Ange­sichts besagter H&M‑Kollektion scheint das Trikot nun end­gültig vom Sport­kon­text ent­kop­pelt; der Einzug in die Street­wear-Land­schaft quasi abge­schlossen. Schließ­lich sind die Teile, die man beim schwe­di­schen Mode­haus kaufen kann, kein schlichtes Fan­shirt vom Dis­counter-Wühl­tisch, son­dern werden prä­sen­tiert wie ein Design­ob­jekt. Wichtig ist vor allem eins: Kon­text. Und im Kon­text eines Fuß­ball­platzes ist ein Trikot natür­lich immer noch haupt­säch­lich Sport­be­klei­dung. Eher ist es so, dass die Dimen­sion Street­wear lange nicht vor­handen, inzwi­schen aber umso prä­senter ist. Und das wissen Aus­statter und Ver­eine, Mode­la­bels und ‑häuser.

Lover’s ist der geilste Klub der Welt!

Dass sich das Design in den letzten Jahren mehr an modi­schen Schnitten und Looks ori­en­tiert hat, ist eine logi­sche Folge. Eine Kol­lek­tion bei einem Mode­haus, die sich nun kom­plett vom Ver­eins­ge­danken löst, ist somit eigent­lich nur kon­se­quent. Kein Sport ist in der breiten Gesell­schaft so prä­sent wie Fuß­ball, kein Sport spie­gelt gesell­schaft­liche Ent­wick­lungen so wider. Das Tri­kot­de­sign hat sich ja in den letzten Jahren ohnehin sehr geän­dert und viele Käufer werten Team­logos scheinbar eher als Marken, von daher ist es ja ver­mut­lich auch schon wieder egal, ob dort nun Juventus oder Lover’s FC“ drauf­steht.

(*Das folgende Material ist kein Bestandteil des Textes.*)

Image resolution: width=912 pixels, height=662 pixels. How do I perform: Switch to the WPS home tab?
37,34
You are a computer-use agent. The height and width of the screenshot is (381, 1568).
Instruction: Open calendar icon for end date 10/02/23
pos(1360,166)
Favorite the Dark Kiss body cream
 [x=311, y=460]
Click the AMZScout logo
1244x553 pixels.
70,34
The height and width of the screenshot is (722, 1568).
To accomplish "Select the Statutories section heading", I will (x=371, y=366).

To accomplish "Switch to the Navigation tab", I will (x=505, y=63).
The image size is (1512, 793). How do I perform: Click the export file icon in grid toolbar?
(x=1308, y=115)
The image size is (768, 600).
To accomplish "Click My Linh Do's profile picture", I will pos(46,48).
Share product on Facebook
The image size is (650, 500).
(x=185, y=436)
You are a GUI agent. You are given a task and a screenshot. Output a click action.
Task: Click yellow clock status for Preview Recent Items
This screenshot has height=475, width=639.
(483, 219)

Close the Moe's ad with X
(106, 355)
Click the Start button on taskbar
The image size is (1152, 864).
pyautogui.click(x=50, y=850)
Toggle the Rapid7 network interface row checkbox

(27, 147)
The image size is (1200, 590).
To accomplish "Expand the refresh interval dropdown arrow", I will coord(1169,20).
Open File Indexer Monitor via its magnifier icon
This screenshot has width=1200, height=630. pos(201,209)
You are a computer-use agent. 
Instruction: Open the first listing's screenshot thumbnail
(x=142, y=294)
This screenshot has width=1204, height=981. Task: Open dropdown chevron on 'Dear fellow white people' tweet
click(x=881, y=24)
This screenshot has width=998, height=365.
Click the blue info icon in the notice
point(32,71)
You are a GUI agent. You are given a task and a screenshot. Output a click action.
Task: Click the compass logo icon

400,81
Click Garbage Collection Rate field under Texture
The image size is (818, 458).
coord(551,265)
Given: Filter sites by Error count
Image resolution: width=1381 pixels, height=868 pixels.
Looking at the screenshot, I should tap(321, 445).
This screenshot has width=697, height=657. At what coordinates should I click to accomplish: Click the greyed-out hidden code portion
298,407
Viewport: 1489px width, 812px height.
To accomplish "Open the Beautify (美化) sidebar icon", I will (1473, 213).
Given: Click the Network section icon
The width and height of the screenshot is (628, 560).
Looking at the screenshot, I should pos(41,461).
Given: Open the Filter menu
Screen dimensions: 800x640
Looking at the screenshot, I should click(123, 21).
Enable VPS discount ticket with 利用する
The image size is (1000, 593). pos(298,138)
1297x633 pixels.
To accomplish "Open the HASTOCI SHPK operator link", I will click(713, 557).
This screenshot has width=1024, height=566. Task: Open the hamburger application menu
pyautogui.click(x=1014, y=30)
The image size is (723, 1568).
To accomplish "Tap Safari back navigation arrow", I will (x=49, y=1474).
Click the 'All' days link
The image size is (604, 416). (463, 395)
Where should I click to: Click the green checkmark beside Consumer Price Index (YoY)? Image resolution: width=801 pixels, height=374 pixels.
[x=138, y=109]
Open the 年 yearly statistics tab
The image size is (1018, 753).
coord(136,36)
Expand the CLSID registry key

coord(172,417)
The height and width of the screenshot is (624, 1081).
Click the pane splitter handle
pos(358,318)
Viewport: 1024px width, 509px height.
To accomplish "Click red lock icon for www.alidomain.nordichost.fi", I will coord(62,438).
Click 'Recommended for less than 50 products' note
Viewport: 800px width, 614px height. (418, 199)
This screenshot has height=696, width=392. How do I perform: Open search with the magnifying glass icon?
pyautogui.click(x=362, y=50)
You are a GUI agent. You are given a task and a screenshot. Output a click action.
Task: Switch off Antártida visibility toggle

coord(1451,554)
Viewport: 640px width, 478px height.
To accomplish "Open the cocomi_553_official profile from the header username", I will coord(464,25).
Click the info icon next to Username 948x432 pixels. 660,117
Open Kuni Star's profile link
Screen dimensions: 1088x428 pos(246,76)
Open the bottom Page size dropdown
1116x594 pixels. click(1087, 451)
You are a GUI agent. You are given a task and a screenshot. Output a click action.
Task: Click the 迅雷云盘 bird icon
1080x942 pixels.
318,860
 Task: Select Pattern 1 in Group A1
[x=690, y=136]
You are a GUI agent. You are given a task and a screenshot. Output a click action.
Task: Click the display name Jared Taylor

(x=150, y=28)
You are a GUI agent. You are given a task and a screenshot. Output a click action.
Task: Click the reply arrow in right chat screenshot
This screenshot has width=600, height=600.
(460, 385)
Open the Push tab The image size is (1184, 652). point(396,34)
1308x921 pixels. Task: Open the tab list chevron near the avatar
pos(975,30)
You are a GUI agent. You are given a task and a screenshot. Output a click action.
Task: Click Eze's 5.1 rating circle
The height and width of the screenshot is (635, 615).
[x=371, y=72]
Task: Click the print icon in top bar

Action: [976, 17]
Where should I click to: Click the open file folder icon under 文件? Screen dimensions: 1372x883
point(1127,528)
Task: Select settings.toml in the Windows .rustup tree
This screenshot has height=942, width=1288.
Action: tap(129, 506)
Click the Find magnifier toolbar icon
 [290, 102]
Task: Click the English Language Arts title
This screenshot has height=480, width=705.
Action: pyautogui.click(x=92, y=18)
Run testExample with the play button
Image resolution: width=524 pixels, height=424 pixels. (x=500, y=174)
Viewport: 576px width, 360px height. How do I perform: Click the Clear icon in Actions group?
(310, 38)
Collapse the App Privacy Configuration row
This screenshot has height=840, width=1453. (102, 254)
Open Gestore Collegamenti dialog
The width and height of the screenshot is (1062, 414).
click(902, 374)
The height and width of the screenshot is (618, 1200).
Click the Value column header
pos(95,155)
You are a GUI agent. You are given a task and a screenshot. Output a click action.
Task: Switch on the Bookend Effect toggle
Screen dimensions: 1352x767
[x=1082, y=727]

Etwas Gutes hat die ganze Lover’s FC“-Chose aber – und das lässt sich wun­derbar anhand von einem alten Zitat illus­trieren: Ich würde keinem Klub ange­hören wollen, der mich als Mit­glied auf­nimmt“. Dieser Gedanke – er wird dem berühmten Komiker Groucho Marx zuge­schrieben – erüb­rigt sich beim Lover’s FC“ alleine schon des­halb, da man gar nicht Mit­glied werden kann. Somit läuft man hier auch gar nicht erst Gefahr, einem Klub seine Treue zu schwören, mit dem man sich nicht wohl fühlt oder der viel­leicht mal von irgend­einem dubiosen Investor über­nommen wird. Lover’s FC“ bleibt eine Marke, eine sprich­wört­liche Mode­er­schei­nung, die irgend­wann wieder ver­geht. Viel­leicht ja schon bevor der nächste Retro­trend kommt.